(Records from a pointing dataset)
· · · ·
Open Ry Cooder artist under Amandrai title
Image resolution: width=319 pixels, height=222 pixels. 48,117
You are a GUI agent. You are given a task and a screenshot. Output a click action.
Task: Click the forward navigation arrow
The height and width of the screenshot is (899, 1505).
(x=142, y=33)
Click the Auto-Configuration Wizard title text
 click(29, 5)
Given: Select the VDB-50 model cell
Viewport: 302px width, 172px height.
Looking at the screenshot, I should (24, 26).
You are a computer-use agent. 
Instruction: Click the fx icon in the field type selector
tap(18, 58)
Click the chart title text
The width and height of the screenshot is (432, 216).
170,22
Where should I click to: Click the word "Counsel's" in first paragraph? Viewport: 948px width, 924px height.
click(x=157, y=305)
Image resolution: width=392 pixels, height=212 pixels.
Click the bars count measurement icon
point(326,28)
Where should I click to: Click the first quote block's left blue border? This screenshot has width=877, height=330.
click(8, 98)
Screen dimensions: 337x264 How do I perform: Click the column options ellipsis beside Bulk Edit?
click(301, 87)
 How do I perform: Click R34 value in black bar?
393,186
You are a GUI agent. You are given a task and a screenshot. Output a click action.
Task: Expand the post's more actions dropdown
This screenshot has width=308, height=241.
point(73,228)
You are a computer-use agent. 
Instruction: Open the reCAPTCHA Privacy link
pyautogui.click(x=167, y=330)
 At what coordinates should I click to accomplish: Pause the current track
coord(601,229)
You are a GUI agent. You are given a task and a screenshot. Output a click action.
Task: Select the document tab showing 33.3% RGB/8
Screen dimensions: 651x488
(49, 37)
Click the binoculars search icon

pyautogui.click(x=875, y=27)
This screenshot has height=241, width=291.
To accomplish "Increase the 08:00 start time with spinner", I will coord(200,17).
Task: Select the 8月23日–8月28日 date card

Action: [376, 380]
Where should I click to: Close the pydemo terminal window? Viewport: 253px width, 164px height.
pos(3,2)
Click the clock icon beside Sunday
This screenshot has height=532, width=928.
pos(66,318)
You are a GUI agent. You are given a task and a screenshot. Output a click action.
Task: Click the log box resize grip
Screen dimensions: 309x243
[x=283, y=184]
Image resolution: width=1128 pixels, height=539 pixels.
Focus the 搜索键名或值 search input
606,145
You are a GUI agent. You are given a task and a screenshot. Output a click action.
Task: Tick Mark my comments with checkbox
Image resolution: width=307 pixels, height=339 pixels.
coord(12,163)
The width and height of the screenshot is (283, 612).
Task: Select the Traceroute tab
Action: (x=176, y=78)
· · · ·
■ **SET TASK**: Please pull out each line of the listing above that contains the word "should" and copy those lines in full.

■ **CORRECT RESULT**:
Looking at the screenshot, I should (24, 26).
Where should I click to: Click the word "Counsel's" in first paragraph? Viewport: 948px width, 924px height.
Where should I click to: Click the first quote block's left blue border? This screenshot has width=877, height=330.
 At what coordinates should I click to accomplish: Pause the current track
Where should I click to: Close the pydemo terminal window? Viewport: 253px width, 164px height.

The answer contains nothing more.